Later in the truck I found Janice's drum in its red bag.
They'd moved by then, Janice and Don, and I kept hoping to hear from them,
but I guess they were glad to shake the bush off their feet and get to the
city. I forgot about the drum till now, under the moon which is pale and
round like Janice's skin drum.
It's still there, miracle of miracles. Shows how often
anyone cleans out the truck. I take it carefully to the fire and hold it
close to its heat - I heard it works better when it's warm. "What's that?
Mum?" asks Joe. "Your mum's roasting a drum seeing as she can't eat
wieners since she became a veggie terrorist." Dave, miffed by rejection,
getting a few digs in.
Gently I tap the skin with the leather-wrapped stick. The
skin is thicker in some places than others, making a different sound
wherever it's touched. I listen carefully to the voice of the drum.

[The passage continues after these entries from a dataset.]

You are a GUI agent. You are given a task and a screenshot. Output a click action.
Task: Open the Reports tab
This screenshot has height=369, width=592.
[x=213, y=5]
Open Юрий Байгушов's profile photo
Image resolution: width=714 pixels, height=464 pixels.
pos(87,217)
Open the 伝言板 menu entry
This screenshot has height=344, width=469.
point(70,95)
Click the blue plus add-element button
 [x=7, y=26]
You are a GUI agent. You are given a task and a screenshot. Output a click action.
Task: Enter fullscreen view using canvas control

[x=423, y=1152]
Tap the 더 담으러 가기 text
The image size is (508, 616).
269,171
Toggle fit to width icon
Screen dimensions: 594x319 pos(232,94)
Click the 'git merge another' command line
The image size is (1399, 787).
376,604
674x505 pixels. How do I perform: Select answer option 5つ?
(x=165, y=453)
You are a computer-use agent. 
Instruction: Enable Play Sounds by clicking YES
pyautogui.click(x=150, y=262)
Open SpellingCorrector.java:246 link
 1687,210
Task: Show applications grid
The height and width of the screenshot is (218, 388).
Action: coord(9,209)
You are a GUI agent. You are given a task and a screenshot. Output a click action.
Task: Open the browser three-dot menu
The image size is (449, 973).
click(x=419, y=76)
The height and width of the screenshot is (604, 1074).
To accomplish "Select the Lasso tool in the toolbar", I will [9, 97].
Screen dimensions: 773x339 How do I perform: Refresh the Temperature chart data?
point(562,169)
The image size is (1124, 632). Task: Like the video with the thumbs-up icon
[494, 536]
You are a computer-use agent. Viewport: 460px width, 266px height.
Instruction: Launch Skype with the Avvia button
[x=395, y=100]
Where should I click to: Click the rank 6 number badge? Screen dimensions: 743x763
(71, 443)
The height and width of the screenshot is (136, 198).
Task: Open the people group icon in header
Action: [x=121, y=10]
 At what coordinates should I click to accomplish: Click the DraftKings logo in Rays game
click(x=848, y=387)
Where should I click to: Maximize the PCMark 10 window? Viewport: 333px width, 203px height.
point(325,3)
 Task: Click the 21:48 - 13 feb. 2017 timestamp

"Louder" it whispers. "Harder. Let that beat quicken, see, you have a
rhythm, like a heart beat, again, again, listen, feel your heart beat, let
yours beat with mine."
The fire is dying and the kids and David are packing up,
looking at me strangely. They pile into the truck but I move toward the
glowing fire, swaying "changes, touches, everything we touch can change" -
where do I know that from?
Dave flicks the headlights at me but I turn away and slowly start to
circle the fire anti-clockwise - what did the women call that? widow-
something? For banishing, they said, letting go of what you don't want so
you have room to bring in what you do want when you turn to dance the
other way. Well, heck, if I emptied out all I don't want there wouldn't be
much of me left to turn - think I'll stay with the widow thing a bit
The truck lights are gone - did he do that? Did he really
drive off and leave me three miles to walk in the freezing cold? Maybe
Harv’s dome is sleepable - he's been gone a year or more, he wouldn't
mind. But I'm not done drumming yet, and dancing the widow dance, faster
and louder and the drum calling my name till I'm empty and clean and ready
to turn around.
In the dying glow of the fire I see them, or I think I do,
and then they're gone again. Huge. Silent. Unmoving. Look like they're
carved from wood, but their eyes gleam and I can feel their warmth.
Monkeys, like, only seen anything like that at the zoo before, and never
so big and never so still. Sitting in the spaces between the logs, just
like they sit round fireplaces everywhere, all over the world, to keep the
circle when the people with the noise and fights and junky food and litter
have roared off in their smelly vehicles. The Guardians. They're always
there, but people hardly ever see them. Just once in a you-know-what. And
only if you desperately need a miracle.